(Records excerpted from a collection)
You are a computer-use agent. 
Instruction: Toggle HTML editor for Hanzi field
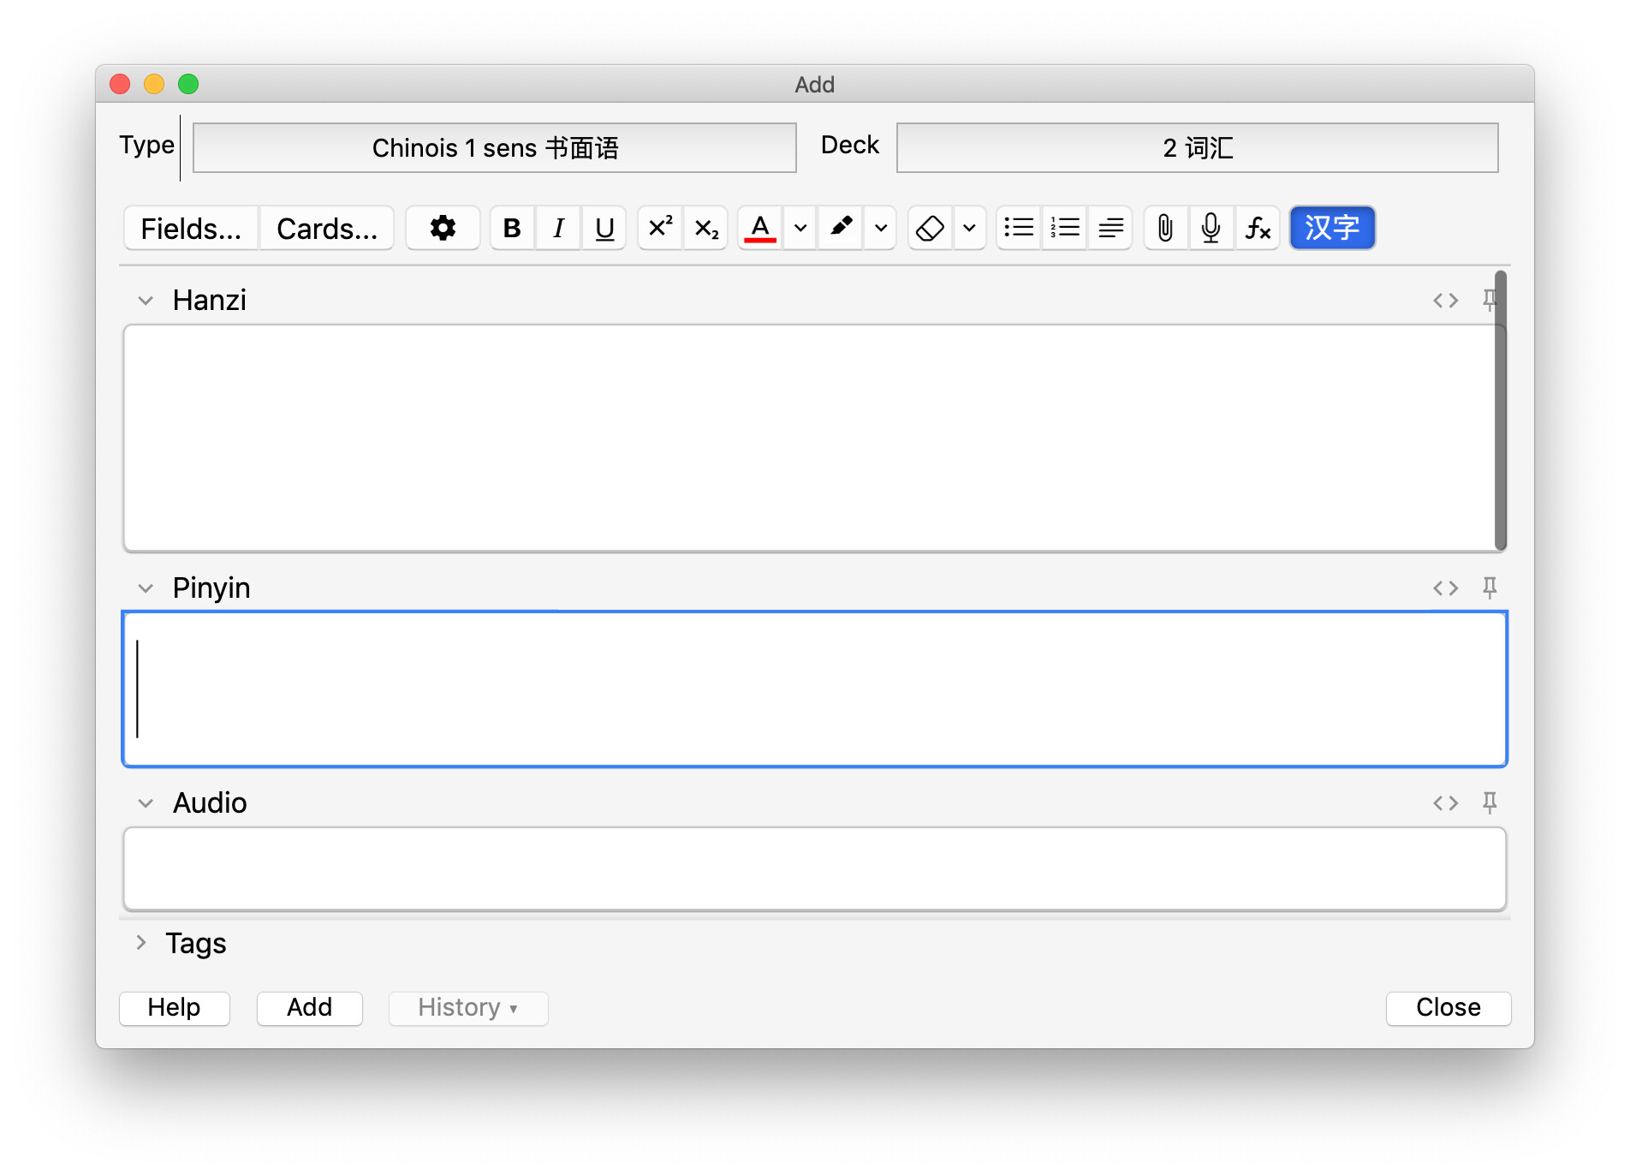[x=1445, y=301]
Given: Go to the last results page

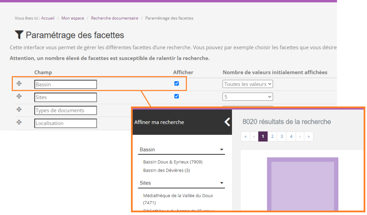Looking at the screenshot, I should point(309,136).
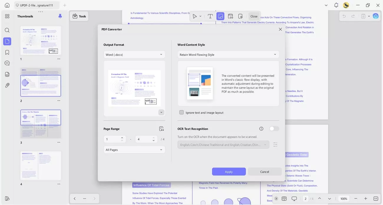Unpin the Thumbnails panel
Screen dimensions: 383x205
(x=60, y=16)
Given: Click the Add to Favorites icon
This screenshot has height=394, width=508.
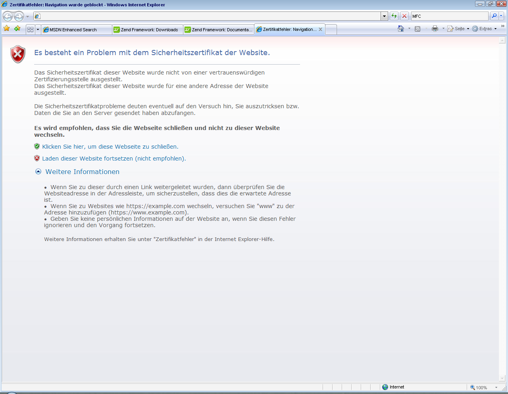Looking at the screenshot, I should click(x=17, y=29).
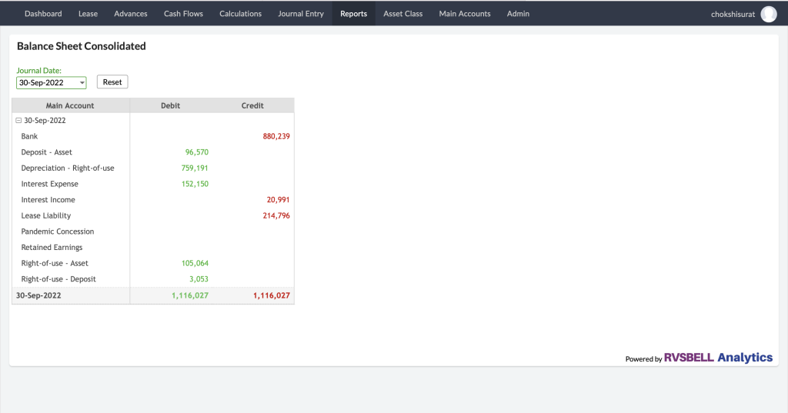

--

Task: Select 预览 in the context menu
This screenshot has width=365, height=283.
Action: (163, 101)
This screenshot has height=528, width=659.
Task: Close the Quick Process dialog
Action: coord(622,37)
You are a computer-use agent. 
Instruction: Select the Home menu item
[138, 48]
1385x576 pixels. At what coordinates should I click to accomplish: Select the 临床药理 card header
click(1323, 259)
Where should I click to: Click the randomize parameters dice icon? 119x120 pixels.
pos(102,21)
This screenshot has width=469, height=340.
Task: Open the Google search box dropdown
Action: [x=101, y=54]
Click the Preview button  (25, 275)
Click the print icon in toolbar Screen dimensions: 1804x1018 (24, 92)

▸ Required work: Locate every line of the records above that contains the word "This", and copy each such line in full.

▸ Task result:
This screenshot has height=394, width=508.
This screenshot has width=365, height=283.
This screenshot has height=528, width=659.
This screenshot has width=469, height=340.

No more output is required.